I have created a function that parses a Fasta file because I needed to remove some odd characters. Now I have a dictionary and want to turn it back to a fasta format. I am new to Fasta files so I don't know how to proceed.

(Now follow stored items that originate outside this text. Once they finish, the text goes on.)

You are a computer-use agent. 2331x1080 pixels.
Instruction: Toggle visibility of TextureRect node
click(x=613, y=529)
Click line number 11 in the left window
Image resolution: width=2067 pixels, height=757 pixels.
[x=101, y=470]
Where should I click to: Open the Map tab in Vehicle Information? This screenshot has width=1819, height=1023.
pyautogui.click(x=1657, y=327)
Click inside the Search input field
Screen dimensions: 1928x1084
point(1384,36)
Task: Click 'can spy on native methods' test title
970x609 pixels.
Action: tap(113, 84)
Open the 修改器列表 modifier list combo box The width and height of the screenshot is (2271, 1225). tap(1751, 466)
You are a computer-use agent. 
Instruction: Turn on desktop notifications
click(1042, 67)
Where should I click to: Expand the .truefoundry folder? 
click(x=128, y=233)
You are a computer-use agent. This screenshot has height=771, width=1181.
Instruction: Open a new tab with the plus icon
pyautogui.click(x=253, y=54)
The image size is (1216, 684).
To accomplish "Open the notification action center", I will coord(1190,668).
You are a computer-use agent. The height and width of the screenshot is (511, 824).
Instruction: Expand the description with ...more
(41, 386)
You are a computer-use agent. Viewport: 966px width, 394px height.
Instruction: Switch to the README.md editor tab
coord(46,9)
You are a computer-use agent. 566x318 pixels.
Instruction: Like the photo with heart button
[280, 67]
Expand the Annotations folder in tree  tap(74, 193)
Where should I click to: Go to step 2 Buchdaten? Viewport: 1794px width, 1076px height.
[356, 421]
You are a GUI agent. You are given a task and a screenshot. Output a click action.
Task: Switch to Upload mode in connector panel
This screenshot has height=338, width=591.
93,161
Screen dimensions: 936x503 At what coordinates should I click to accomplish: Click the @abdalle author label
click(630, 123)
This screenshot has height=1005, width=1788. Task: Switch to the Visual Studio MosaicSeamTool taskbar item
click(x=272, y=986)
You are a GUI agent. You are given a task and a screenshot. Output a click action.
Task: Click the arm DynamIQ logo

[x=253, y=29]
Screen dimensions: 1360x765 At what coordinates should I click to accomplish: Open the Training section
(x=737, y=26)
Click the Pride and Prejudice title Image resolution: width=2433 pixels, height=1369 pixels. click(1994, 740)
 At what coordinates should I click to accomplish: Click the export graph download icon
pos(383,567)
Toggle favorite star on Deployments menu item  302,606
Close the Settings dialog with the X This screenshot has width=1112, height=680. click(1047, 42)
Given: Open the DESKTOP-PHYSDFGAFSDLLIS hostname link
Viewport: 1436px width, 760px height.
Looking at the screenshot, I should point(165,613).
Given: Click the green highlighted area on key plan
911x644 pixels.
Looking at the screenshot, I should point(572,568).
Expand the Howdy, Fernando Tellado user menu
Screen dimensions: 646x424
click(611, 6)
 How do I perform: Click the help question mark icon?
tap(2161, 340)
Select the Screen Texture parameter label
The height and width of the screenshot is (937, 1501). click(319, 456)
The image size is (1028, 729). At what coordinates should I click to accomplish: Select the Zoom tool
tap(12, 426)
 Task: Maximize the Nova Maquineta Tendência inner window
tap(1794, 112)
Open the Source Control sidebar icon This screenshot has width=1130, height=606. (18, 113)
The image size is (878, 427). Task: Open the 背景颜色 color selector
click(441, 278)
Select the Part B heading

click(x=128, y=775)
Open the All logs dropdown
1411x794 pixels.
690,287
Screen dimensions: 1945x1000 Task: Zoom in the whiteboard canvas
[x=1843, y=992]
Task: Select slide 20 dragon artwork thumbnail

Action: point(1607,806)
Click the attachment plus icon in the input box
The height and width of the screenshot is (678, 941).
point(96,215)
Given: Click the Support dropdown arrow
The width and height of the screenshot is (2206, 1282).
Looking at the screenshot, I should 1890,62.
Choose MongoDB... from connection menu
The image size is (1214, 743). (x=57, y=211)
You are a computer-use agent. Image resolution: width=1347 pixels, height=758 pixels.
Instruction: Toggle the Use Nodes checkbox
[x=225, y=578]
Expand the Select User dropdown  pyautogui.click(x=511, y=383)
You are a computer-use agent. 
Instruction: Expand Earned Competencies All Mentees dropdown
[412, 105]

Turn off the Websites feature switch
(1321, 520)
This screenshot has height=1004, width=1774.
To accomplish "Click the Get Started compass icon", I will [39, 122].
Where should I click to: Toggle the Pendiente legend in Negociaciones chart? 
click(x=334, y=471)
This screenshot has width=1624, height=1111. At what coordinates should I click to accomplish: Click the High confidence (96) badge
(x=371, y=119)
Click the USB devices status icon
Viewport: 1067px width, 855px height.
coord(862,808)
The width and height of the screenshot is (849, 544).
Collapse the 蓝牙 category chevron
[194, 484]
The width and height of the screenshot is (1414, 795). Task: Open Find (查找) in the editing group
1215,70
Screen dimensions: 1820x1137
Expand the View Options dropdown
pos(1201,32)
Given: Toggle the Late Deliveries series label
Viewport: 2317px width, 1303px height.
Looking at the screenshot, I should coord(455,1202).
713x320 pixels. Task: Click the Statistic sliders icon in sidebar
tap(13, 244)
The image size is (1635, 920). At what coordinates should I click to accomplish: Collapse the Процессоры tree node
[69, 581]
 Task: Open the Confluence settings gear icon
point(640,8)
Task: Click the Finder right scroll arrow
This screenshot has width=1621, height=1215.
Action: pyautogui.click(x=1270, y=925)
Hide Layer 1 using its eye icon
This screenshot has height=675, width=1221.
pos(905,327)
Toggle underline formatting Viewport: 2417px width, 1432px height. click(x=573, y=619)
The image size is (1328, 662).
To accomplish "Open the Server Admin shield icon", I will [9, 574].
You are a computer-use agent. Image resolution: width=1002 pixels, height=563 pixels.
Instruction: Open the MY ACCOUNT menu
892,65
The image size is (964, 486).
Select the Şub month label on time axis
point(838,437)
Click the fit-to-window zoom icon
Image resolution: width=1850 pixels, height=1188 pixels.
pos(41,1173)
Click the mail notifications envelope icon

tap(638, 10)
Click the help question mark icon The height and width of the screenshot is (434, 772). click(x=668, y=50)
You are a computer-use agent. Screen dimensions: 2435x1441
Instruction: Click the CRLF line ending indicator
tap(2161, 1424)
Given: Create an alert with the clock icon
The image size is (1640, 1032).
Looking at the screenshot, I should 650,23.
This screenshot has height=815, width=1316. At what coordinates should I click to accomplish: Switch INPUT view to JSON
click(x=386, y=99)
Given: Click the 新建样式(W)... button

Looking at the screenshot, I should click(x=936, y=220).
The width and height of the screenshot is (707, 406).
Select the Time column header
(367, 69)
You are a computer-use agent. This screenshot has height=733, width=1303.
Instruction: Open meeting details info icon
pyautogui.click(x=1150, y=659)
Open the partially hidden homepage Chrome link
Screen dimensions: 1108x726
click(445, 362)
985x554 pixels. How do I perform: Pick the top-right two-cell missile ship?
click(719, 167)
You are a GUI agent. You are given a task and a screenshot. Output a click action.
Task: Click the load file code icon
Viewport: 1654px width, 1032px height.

The dictionary has this format:
{'NavAb:/1126': 'TNIVESSFFTKFIIYLIVLNGITMGLETSKTFMQSFGVYTTLFNQIVITIFTIEIILRIYVHRISFFKDPWSLFDFFVVAISLVPTSSGFEILRVLRVLRLFRLVTAVPQMRKI', 'Shaker:/1656': 'SSQAARVVAIISVFVILLSIVIFCLETLEDEVPDITDPFFLIETLCIIWFTFELTVRFLACPLNFCRDVMNVIDIIAIIPYFITTLNLLRVIRLVRVFRIFKLSRHSKGLQIL', .....
The function:
def parse_file(input_file):
parsed_seqs = {}
curr_seq_id = None
curr_seq = []
for line in newfile:
line = line.strip()
line = line.replace('-', '')
if line.startswith(">"):
if curr_seq_id is not None:
parsed_seqs[curr_seq_id] = ''.join(curr_seq)
curr_seq_id = line[1:]
curr_seq = []
continue
curr_seq.append(line)
parsed_seqs[curr_seq_id] = ''.join(curr_seq)
return parsed_seqs
newfile = open("file")
parsed_seqs = parse_file(newfile)
print(parsed_seqs)
If you can use an existing library for this task, you may use Biotite:
import biotite.sequence.io.fasta as fasta
seq_dict = {
'NavAb:/1126': 'TNIVESSFFTKFIIYLIVLNGITMGLETSKTFMQSFGVYTTLFNQIVITIFTIEIILRIYVHRISFFKDPWSLFDFFVVAISLVPTSSGFEILRVLRVLRLFRLVTAVPQMRKI',
'Shaker:/1656': 'SSQAARVVAIISVFVILLSIVIFCLETLEDEVPDITDPFFLIETLCIIWFTFELTVRFLACPLNFCRDVMNVIDIIAIIPYFITTLNLLRVIRLVRVFRIFKLSRHSKGLQIL'
}
fasta_file = fasta.FastaFile()
for header, seq_str in seq_dict.items():
fasta_file[header] = seq_str
fasta_file.write("path/to/file.fasta")
path/to/file.fasta
:
>NavAb:/1126
TNIVESSFFTKFIIYLIVLNGITMGLETSKTFMQSFGVYTTLFNQIVITIFTIEIILRIYVHRISFFKDPWSLFDFFVVA
ISLVPTSSGFEILRVLRVLRLFRLVTAVPQMRKI
>Shaker:/1656
SSQAARVVAIISVFVILLSIVIFCLETLEDEVPDITDPFFLIETLCIIWFTFELTVRFLACPLNFCRDVMNVIDIIAIIP
YFITTLNLLRVIRLVRVFRIFKLSRHSKGLQIL
Note that I belong to the developers of this package. There are also solutions in a multitude of other packages, such as Biopython.